[Source data]
******************************
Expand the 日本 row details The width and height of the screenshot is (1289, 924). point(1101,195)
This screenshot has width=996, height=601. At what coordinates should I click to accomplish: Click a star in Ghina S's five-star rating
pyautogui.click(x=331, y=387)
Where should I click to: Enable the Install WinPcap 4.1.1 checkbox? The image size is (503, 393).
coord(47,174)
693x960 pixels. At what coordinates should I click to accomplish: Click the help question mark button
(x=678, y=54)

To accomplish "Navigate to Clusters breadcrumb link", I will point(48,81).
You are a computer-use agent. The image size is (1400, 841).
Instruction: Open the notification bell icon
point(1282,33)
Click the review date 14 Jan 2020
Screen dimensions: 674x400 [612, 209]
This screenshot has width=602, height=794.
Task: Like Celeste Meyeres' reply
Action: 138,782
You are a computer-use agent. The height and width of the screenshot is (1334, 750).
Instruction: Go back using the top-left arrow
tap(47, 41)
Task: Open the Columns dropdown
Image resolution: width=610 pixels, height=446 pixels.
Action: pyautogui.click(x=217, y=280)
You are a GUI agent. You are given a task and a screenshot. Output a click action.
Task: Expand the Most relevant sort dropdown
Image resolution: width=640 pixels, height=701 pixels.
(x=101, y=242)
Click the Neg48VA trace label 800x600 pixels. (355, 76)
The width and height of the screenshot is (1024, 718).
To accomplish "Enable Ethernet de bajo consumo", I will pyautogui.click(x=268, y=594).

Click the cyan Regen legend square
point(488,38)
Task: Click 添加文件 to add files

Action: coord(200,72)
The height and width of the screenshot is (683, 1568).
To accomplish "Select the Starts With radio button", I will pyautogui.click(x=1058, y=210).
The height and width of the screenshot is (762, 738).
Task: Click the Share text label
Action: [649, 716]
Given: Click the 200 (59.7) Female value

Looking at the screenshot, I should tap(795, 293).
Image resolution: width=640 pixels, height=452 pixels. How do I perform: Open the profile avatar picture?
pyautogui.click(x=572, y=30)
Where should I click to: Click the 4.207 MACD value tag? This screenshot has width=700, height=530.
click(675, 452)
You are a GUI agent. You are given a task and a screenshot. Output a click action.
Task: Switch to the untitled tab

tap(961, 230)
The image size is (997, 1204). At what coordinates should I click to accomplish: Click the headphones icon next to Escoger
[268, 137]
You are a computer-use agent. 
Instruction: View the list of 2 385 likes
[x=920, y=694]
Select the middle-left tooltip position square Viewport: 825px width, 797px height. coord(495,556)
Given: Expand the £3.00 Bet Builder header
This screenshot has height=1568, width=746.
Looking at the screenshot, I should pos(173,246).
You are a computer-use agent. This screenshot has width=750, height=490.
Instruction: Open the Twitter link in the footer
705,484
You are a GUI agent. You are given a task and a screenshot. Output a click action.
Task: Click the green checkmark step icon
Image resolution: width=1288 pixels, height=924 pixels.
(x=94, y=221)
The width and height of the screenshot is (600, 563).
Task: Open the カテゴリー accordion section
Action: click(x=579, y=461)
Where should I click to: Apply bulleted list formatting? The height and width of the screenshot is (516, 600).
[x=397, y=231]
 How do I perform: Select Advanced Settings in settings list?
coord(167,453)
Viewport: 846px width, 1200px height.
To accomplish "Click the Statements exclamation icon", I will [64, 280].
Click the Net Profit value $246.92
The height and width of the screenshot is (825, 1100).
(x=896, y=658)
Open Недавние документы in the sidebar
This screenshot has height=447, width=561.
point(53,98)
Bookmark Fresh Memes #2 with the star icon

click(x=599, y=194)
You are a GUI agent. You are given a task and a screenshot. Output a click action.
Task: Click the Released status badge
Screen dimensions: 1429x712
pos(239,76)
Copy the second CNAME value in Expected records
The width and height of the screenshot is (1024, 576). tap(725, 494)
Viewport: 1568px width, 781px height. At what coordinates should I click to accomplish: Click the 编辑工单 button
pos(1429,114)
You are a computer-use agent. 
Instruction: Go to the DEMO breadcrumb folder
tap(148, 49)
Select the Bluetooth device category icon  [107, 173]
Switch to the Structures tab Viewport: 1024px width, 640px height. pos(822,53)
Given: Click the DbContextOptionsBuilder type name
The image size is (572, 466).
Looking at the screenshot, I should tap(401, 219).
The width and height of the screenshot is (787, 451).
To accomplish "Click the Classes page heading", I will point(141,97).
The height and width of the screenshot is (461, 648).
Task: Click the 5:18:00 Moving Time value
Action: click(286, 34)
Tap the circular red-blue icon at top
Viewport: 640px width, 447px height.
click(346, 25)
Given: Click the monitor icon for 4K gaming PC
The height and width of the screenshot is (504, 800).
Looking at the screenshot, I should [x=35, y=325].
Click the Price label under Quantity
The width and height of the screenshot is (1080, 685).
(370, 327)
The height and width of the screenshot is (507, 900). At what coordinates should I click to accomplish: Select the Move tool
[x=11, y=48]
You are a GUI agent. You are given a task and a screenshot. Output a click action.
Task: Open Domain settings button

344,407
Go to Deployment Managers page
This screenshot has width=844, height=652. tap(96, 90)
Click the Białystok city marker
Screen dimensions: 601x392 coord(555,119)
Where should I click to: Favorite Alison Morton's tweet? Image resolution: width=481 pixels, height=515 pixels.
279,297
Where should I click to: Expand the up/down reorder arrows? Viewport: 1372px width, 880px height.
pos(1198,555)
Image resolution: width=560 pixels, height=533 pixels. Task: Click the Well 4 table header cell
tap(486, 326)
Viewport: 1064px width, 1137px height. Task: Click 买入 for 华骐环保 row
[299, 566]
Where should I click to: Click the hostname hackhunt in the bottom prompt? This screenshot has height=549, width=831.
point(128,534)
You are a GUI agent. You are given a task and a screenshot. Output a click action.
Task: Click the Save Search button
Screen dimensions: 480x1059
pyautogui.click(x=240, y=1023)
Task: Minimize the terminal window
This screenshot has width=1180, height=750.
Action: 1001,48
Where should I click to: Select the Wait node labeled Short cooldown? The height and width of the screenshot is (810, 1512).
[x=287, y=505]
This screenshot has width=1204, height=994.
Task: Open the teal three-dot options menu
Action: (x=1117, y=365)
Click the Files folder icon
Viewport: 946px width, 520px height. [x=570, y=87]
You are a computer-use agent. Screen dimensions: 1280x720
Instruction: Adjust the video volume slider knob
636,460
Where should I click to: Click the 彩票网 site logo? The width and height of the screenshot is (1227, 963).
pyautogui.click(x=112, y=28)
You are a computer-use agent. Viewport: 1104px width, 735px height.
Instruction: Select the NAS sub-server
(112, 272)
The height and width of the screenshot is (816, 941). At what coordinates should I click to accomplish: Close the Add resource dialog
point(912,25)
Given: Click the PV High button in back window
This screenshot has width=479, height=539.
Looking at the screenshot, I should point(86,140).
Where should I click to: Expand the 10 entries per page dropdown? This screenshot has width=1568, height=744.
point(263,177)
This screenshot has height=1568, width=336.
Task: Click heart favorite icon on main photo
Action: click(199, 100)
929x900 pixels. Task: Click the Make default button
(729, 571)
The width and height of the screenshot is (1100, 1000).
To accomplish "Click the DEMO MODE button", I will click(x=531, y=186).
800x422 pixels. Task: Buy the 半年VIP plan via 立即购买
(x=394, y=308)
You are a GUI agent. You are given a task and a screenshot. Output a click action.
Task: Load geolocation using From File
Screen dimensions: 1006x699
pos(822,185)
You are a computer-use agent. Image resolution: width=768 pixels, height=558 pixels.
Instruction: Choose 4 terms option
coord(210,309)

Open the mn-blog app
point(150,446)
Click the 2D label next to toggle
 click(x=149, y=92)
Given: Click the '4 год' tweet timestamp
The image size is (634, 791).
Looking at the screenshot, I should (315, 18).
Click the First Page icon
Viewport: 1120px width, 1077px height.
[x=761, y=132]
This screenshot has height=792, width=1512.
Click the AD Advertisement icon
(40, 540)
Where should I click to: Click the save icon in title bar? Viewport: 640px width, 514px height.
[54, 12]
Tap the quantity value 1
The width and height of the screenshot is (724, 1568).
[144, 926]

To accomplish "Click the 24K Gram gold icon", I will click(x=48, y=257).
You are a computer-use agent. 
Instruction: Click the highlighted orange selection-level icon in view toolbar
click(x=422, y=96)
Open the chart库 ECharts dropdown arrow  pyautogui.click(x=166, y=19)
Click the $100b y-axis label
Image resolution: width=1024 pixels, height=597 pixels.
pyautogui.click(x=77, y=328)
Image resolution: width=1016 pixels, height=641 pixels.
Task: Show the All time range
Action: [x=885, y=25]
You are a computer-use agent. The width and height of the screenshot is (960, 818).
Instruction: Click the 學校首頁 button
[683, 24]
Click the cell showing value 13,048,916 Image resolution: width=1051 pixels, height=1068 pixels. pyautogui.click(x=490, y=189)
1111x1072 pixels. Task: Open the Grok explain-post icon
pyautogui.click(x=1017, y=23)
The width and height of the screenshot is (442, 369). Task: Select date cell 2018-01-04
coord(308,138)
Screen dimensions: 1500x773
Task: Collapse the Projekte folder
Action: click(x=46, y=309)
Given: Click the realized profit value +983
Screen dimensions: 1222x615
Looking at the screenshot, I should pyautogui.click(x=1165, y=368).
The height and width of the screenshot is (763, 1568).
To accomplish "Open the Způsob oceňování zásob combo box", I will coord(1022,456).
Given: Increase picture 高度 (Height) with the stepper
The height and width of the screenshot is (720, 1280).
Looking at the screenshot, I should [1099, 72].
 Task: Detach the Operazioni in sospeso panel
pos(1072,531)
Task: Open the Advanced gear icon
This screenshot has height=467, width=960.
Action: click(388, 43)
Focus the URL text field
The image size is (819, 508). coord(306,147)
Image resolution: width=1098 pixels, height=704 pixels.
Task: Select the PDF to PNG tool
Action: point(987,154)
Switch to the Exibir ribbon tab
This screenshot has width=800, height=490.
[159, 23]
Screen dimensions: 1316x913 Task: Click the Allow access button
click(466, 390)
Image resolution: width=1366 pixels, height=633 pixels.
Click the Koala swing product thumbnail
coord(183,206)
******************************
• Problem details: When the word "computer" shows up in a line of the entries, pull that line out.

• Response area:
You are a computer-use agent. The image size is (1400, 841).
You are a computer-use agent. The height and width of the screenshot is (1334, 750).
You are a computer-use agent. 
You are a computer-use agent. This screenshot has width=750, height=490.
You are a computer-use agent. 
You are a computer-use agent. Screen dimensions: 1280x720
You are a computer-use agent. Viewport: 1104px width, 735px height.
You are a computer-use agent. Image resolution: width=768 pixels, height=558 pixels.
You are a computer-use agent. 
You are a computer-use agent. The width and height of the screenshot is (960, 818).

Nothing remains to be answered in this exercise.